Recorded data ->
= Beginning of Section =
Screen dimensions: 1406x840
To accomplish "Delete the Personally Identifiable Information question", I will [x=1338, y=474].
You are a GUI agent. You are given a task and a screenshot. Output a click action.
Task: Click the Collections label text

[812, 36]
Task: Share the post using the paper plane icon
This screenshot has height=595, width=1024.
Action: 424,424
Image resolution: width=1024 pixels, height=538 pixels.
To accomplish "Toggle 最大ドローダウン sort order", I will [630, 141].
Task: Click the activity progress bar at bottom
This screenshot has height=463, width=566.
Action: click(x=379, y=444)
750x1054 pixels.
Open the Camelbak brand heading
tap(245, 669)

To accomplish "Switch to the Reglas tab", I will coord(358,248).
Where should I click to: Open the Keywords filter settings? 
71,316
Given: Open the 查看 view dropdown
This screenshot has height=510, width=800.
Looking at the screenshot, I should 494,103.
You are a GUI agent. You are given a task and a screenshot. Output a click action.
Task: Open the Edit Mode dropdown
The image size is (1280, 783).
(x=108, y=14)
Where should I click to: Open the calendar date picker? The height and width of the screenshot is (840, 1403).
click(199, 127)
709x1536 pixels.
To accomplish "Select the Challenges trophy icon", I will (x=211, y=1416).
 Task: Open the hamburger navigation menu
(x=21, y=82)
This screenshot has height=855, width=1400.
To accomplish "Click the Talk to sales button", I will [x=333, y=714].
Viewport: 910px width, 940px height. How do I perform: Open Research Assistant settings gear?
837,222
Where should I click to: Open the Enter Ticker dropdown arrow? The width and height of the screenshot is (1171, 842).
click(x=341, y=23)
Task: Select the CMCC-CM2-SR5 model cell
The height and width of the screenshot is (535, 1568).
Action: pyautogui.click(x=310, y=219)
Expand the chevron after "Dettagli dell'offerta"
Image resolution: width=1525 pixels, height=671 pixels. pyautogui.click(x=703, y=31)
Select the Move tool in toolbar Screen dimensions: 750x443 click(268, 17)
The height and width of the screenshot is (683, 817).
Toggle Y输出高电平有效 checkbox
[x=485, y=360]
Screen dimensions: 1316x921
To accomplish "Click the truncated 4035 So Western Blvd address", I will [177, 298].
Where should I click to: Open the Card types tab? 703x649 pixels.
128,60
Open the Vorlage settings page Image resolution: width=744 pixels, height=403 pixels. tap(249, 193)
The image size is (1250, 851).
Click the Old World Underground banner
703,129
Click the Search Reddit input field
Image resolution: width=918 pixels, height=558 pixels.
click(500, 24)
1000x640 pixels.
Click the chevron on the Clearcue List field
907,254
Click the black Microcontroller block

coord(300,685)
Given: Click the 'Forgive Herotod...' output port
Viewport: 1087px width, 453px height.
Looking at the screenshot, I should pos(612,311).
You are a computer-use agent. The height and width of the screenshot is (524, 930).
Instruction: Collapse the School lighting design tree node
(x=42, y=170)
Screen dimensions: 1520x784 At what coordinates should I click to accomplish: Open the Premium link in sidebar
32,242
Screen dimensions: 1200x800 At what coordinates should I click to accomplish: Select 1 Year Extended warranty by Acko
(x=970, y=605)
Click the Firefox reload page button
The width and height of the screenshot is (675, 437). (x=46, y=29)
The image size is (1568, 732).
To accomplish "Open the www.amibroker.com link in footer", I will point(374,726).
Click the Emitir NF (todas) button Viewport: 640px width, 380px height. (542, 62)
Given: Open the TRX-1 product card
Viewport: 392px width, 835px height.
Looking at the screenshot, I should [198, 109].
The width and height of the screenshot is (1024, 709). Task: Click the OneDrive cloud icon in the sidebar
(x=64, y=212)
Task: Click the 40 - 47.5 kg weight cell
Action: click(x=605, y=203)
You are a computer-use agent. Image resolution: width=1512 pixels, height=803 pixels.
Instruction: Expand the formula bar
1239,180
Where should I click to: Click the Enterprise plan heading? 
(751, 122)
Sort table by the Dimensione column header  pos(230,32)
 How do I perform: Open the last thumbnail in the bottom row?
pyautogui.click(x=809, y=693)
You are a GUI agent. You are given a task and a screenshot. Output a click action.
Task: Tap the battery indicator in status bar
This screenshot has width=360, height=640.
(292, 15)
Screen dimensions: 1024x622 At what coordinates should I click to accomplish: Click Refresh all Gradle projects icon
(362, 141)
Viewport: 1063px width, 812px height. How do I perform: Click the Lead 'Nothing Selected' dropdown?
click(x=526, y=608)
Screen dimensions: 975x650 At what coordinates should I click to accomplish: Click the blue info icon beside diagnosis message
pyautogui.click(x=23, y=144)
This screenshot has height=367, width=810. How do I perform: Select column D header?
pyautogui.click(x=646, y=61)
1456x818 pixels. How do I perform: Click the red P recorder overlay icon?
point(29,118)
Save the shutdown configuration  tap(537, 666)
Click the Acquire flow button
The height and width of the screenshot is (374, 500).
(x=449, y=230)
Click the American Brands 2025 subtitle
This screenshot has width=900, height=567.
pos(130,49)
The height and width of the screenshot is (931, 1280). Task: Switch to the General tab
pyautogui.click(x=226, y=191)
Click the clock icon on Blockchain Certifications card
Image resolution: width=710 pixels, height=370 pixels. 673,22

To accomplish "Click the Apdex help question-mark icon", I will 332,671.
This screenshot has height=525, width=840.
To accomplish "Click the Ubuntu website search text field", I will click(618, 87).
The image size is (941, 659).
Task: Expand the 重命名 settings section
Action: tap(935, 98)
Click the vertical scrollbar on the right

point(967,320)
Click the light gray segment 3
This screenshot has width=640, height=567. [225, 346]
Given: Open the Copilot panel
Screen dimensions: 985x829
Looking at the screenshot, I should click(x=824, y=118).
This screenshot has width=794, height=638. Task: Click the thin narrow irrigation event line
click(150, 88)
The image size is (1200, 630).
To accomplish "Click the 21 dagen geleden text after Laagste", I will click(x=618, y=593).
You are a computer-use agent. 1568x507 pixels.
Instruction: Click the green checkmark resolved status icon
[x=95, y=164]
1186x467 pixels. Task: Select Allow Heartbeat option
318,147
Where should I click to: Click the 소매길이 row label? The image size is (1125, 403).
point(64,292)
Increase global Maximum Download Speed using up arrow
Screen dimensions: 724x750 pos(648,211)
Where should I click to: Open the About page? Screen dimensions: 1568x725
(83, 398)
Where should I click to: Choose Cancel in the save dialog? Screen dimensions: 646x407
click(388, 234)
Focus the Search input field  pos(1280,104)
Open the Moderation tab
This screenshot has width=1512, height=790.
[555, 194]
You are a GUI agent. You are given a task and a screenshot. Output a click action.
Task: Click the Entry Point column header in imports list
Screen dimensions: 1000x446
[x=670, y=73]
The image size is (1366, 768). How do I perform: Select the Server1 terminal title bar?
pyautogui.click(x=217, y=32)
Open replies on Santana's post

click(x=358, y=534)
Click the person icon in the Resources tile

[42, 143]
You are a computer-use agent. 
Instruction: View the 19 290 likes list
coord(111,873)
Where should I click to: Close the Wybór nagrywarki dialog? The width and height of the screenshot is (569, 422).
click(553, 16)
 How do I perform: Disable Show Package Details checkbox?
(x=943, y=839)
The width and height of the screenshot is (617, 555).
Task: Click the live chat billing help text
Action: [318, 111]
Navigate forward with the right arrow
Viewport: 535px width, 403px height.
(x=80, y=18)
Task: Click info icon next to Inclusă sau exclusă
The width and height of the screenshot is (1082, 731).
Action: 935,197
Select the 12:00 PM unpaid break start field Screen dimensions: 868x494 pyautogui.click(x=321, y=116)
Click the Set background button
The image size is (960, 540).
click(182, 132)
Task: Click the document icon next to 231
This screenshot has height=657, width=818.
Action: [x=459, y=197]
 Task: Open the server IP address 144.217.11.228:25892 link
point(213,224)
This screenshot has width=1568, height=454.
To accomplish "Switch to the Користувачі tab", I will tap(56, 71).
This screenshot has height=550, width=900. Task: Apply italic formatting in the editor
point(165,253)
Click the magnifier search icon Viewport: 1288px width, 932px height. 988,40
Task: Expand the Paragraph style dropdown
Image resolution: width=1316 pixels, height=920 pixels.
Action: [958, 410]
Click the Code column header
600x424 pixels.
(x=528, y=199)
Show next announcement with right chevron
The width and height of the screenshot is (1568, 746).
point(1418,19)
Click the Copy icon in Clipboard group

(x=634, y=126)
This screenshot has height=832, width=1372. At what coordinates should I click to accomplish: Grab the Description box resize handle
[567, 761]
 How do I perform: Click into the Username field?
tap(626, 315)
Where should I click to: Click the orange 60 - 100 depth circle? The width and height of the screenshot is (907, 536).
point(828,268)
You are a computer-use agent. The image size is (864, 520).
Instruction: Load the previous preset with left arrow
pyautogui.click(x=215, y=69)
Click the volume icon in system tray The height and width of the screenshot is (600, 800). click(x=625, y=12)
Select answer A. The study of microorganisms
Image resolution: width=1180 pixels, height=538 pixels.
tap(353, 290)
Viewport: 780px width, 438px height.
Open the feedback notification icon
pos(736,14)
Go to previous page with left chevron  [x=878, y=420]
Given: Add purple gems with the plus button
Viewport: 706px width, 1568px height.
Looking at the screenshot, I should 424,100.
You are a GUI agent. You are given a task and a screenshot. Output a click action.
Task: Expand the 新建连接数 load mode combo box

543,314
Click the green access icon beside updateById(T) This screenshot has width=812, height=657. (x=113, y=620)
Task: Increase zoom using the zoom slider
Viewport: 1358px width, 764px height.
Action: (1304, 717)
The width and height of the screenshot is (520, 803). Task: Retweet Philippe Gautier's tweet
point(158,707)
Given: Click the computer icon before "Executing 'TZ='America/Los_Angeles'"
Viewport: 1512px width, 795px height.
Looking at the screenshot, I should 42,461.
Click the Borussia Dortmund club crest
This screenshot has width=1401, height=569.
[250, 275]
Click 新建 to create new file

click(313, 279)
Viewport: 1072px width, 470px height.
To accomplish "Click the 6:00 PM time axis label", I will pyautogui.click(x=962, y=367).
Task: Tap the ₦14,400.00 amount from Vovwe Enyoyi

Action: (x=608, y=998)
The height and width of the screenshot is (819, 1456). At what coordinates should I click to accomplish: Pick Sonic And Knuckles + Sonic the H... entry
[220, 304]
= End of Section =
Assigned task ->
From the records above, copy out the line with "Task: Click info", the line with "Given: Add purple gems with the plus button", and every line between them, word for word.

Written response ->
Task: Click info icon next to Inclusă sau exclusă
The width and height of the screenshot is (1082, 731).
Action: 935,197
Select the 12:00 PM unpaid break start field Screen dimensions: 868x494 pyautogui.click(x=321, y=116)
Click the Set background button
The image size is (960, 540).
click(182, 132)
Task: Click the document icon next to 231
This screenshot has height=657, width=818.
Action: [x=459, y=197]
 Task: Open the server IP address 144.217.11.228:25892 link
point(213,224)
This screenshot has width=1568, height=454.
To accomplish "Switch to the Користувачі tab", I will tap(56, 71).
This screenshot has height=550, width=900. Task: Apply italic formatting in the editor
point(165,253)
Click the magnifier search icon Viewport: 1288px width, 932px height. 988,40
Task: Expand the Paragraph style dropdown
Image resolution: width=1316 pixels, height=920 pixels.
Action: [958, 410]
Click the Code column header
600x424 pixels.
(x=528, y=199)
Show next announcement with right chevron
The width and height of the screenshot is (1568, 746).
point(1418,19)
Click the Copy icon in Clipboard group

(x=634, y=126)
This screenshot has height=832, width=1372. At what coordinates should I click to accomplish: Grab the Description box resize handle
[567, 761]
 How do I perform: Click into the Username field?
tap(626, 315)
Where should I click to: Click the orange 60 - 100 depth circle? The width and height of the screenshot is (907, 536).
point(828,268)
You are a computer-use agent. The image size is (864, 520).
Instruction: Load the previous preset with left arrow
pyautogui.click(x=215, y=69)
Click the volume icon in system tray The height and width of the screenshot is (600, 800). click(x=625, y=12)
Select answer A. The study of microorganisms
Image resolution: width=1180 pixels, height=538 pixels.
tap(353, 290)
Viewport: 780px width, 438px height.
Open the feedback notification icon
pos(736,14)
Go to previous page with left chevron  [x=878, y=420]
Given: Add purple gems with the plus button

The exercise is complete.